The beforeCheckpoint(...) runtime hook is called before the snapshot of the JVM/container is taken. By making calls to units of your code from within this method, the JVM will interpret the byte-code stored .class files for these units and compile them to native machine code using JIT compilation. This will be saved in the snapshot so this bytecode won't need to be interpreted when the lambda is first invoked for a real request, which should result in a fast startup time.

The simplest way to do this 'priming' with your code is to call the handleRequest(…) method from within the beforeCheckpoint(…) method with a testAPIGatewayProxyRequestEvent. Make sure that the test event has enough information in it to get past any business logic you have, and actually call the dynamoDb client. Ideally, you would call as much of you code as possible so that it gets interpreted before the snapshot is taken.

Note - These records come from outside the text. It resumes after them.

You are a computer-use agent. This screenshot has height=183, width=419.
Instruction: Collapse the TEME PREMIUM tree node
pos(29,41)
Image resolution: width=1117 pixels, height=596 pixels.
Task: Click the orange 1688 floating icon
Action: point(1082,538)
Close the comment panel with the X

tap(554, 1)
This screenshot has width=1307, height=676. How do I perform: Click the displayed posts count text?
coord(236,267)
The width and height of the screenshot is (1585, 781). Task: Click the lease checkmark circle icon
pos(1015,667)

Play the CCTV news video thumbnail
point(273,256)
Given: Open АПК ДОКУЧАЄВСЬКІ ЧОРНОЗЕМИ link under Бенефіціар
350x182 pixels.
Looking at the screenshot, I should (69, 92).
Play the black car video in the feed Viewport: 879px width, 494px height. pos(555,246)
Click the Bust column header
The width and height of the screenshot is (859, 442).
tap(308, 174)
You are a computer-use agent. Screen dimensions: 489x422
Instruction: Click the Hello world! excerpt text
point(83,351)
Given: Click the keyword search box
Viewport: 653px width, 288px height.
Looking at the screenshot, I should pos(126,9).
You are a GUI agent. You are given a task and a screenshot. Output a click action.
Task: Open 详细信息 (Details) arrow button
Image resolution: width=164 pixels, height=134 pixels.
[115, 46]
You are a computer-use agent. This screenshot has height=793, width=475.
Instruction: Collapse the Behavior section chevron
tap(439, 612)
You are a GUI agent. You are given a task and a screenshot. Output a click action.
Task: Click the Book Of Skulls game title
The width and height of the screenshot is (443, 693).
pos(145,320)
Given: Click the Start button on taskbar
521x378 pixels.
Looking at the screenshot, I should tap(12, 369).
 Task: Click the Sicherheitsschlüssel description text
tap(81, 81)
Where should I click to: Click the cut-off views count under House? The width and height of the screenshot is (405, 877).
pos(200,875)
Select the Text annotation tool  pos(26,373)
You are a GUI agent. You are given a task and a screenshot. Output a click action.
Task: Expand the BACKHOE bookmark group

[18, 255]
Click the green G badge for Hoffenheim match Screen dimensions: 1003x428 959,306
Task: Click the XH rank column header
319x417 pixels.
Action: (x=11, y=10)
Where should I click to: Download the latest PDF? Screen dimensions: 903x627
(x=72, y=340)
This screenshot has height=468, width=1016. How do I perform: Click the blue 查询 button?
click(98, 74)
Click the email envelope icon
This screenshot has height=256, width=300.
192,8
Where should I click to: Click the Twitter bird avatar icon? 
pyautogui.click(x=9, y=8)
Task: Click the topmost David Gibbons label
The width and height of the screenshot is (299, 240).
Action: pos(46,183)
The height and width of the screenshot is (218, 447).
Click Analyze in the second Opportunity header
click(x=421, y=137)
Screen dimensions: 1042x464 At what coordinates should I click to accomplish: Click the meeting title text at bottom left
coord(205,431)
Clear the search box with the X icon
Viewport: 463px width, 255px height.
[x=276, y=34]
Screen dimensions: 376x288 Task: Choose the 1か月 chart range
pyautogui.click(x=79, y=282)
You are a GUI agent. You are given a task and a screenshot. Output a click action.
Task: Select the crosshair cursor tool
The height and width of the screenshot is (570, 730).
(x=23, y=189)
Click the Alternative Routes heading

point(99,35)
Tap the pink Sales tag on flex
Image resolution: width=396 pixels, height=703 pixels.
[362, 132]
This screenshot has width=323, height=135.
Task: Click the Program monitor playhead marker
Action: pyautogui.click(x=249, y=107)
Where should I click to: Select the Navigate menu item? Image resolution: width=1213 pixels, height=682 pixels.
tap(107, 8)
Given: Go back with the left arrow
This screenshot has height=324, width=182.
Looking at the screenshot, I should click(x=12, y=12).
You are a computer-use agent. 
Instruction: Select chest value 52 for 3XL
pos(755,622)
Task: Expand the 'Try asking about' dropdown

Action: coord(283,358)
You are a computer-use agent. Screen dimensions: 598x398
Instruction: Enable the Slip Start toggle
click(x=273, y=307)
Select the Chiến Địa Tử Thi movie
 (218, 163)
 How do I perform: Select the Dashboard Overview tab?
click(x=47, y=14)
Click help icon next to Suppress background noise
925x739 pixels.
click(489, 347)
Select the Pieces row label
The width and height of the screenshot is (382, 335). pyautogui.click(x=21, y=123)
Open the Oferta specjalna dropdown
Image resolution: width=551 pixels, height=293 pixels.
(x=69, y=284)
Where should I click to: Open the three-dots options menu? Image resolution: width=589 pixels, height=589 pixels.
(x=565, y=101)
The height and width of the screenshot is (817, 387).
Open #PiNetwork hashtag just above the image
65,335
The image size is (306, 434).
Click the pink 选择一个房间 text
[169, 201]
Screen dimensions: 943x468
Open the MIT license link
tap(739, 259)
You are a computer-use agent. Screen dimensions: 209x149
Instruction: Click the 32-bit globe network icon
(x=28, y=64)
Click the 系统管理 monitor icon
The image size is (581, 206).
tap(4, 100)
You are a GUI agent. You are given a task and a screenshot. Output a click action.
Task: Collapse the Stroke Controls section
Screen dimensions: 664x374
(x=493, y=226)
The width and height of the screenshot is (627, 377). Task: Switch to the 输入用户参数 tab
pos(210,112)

So it will look something like this:

public class GetAllQuotesHandler implements RequestHandler<APIGatewayProxyRequestEvent, APIGatewayProxyResponseEvent>, Resource {

   private final DynamoDbEnhancedClient dynamoDb;

   public GetAllQuotesHandler() {

        AwsCredentialsProvider credentialsProvider = ContainerCredentialsProvider.builder().build();
    
        this.dynamoDb = DynamoDbEnhancedClient.builder()
                .dynamoDbClient(DynamoDbClient.builder()
                .credentialsProvider(credentialsProvider)
                .region(region)
                .httpClientBuilder(UrlConnectionHttpClient.builder())
                .build()).build();
  

        Core.getGlobalContext().register(this);
    }

    @Override
    public APIGatewayProxyResponseEvent handleRequest(APIGatewayProxyRequestEvent event, Context context) {
      
     // query DB based on request.
     ...
    }

    // Call the handler method with a test event. 
    @Override
    public void beforeCheckpoint(org.crac.Context<? extends Resource> context) throws Exception {
        log.info("beforeCheckpoint({}) called.", context);
        
        APIGatewayProxyRequestEvent testEvent = new APIGatewayProxyRequestEvent().withBody("string body").withHttpMethod("POST");
        try {
            handleRequest(testEvent, null);
        } catch (Exception ex) {
            log.info("Error executing beforeCheckpoint({})", testEvent);
        }
    }

    @Override
    public void afterRestore(org.crac.Context<? extends Resource> context) throws Exception {
        // not used
    }
}

You will also need to use a different credentials provider if your function calls other AWS resources using the aws SDK with SnapStart:

ContainerCredentialsProvider.builder().build();

Since these resources need up-to-date credentials. You can't use the environment variable credentials provider, because these credentials will only get loaded in when the version is created and they will eventually expire. This is because the no-args constructor will only get called once, when the version is created, rather than every time the lambda function is invoked in a new execution environment.